The FOMC decision will be announced at 2:00 p.m. ET. Fed Chair Yellen will follow at 2:30 p.m. ET in her final FOMC press conference as Fed Chair to explain the decision and projections.
Meanwhile, the wait for a tax bill continues -- and it got a little more intriguing with the news that Democrat Doug Jones defeated Republican Roy Moore in Alabama's tight Senate race. Moore has yet to concede defeat, yet President Trump has already congratulated Jones on the victory and political experts have said a vote recount is unlikely.
Some new compromise proposals for tax reform, like lowering the corporate tax rate to 21% instead of 20%, have been floated in the press, yet it's all a parlor game right now as conference committee members are trying to find a way to appease all GOP members in the Senate to secure any bill's passage with a simple majority.
Accordingly, one can't take for granted that any proposal has been cemented as the tax reform order until the final bill arrives on the president's desk.
The Senate can only afford two 'no' votes from GOP members, but with the Jones victory, that margin will be reduced to one in 2018. There is a belief today, then, that the Jones win will spur an even more urgent push by the GOP to get a tax bill compromise worked out before Christmas.
If a tax deal doesn't get done before then, and the work spills over to 2018, the possibility increases that a tax deal doesn't get done.
The latter would be a bad outcome for the stock market, but to be clear, the stock market still isn't living in fear of that outcome. To that end, the futures market would be down big this morning if market participants felt strongly the Jones victory truly imperiled a tax reform deal getting done.
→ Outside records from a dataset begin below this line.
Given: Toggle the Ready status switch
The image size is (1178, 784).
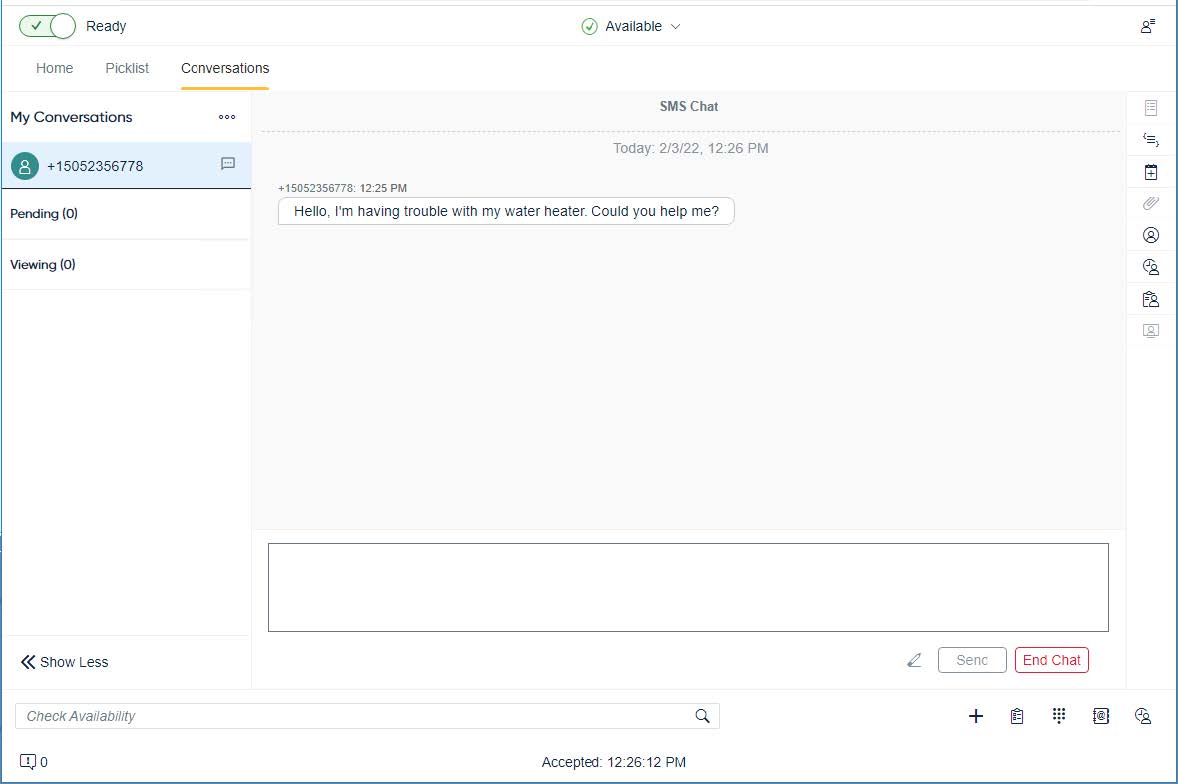Looking at the screenshot, I should (x=47, y=26).
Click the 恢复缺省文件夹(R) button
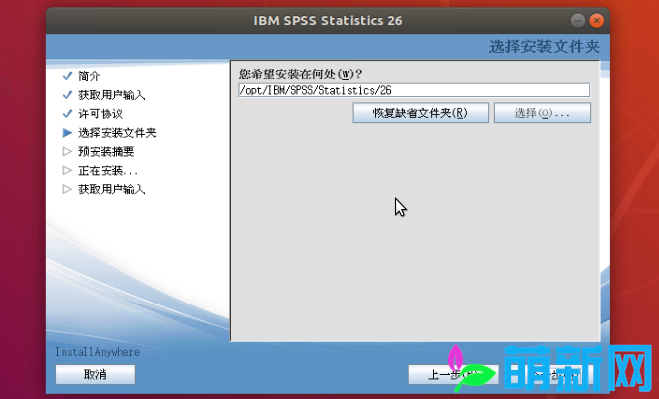659x399 pixels. [x=420, y=113]
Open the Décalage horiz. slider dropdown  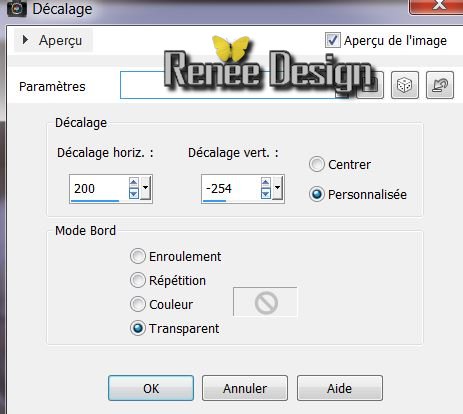(145, 188)
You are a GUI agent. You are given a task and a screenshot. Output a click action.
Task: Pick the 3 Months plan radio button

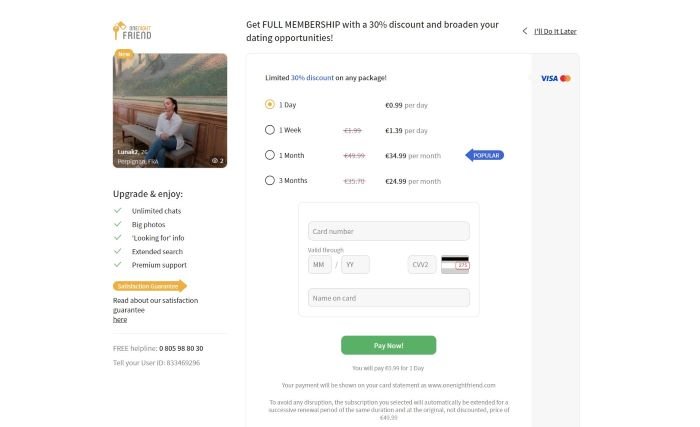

That mindset could change the longer things drag on, yet it's not a mindset prevailing at this moment.
The S&P futures are up three points, the Nasdaq 100 futures are up 24 points, and the Dow Jones Industrial Average futures are up 19 points.
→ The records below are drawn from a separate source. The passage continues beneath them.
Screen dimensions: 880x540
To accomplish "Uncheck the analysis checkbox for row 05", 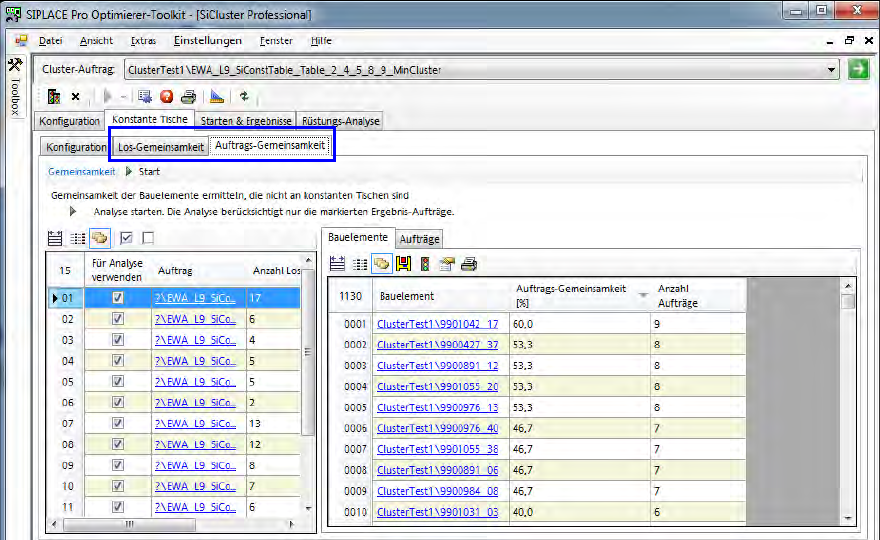I will point(118,381).
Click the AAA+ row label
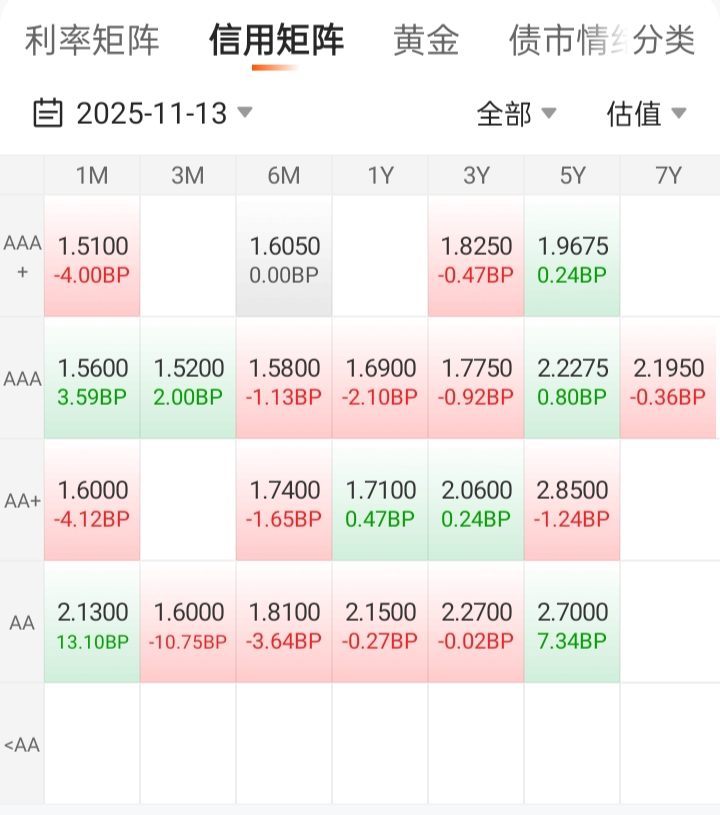The width and height of the screenshot is (720, 815). tap(22, 256)
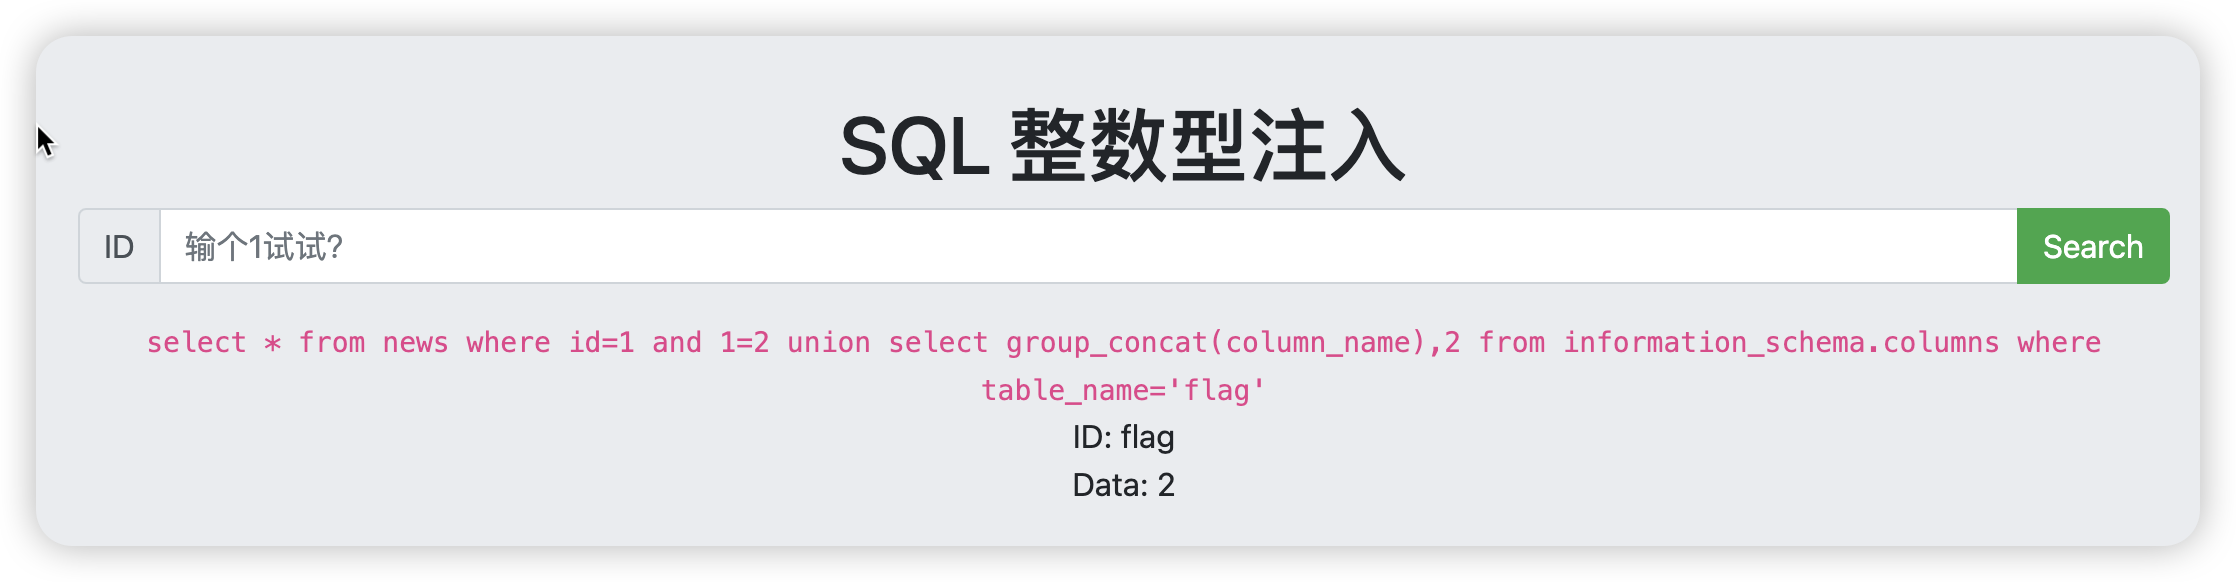This screenshot has width=2236, height=582.
Task: Click 'news' table name in query
Action: coord(415,342)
In the same vein, a mindset that connotes worries about consumer inflation isn't prevailing either. That is evident in the Treasury market following the release of the Consumer Price Index (CPI) for November.
Total CPI increased 0.4%, as expected, while core CPI, which excludes food and energy, increased a smaller-than-expected 0.1% (Briefing.com consensus +0.2%).
The energy index increased 3.9% and accounted for about three-fourths of the increase in total CPI. A 0.2% increase in the shelter index helped push up core CPI, but declines in the indexes for apparel, airline fares, and household furnishings helped keep core price pressures in check.
On a year-over-year basis, total CPI was up 2.2%, versus 2.0% for the 12 months ending in October. Core CPI, however, decelerated to 1.7% from 1.8% for the 12 months ending in October.
The key takeaway from the report is that it didn't signal any alarming consumer inflation pressures, which will leave market participants predisposed to think that the Federal Reserve is apt to continue following a gradual tightening path.
The yield on the 2-yr note, which is more sensitive to changes in the fed funds rate, dropped from 1.85% prior to the report's release to 1.80% after its release. The 10-yr note yield went from 2.42% to 2.37%.
Once again, there isn't any corporate news of note having undue influence on the futures market, which continues to be guided by an absence of sellers.
The opening gains might be modest in scope, yet they are rooted in the big ideas that have gotten the stock market to this point in 2017: the persistence of low interest rates, low inflation, solid earnings growth, and tax reform optimism.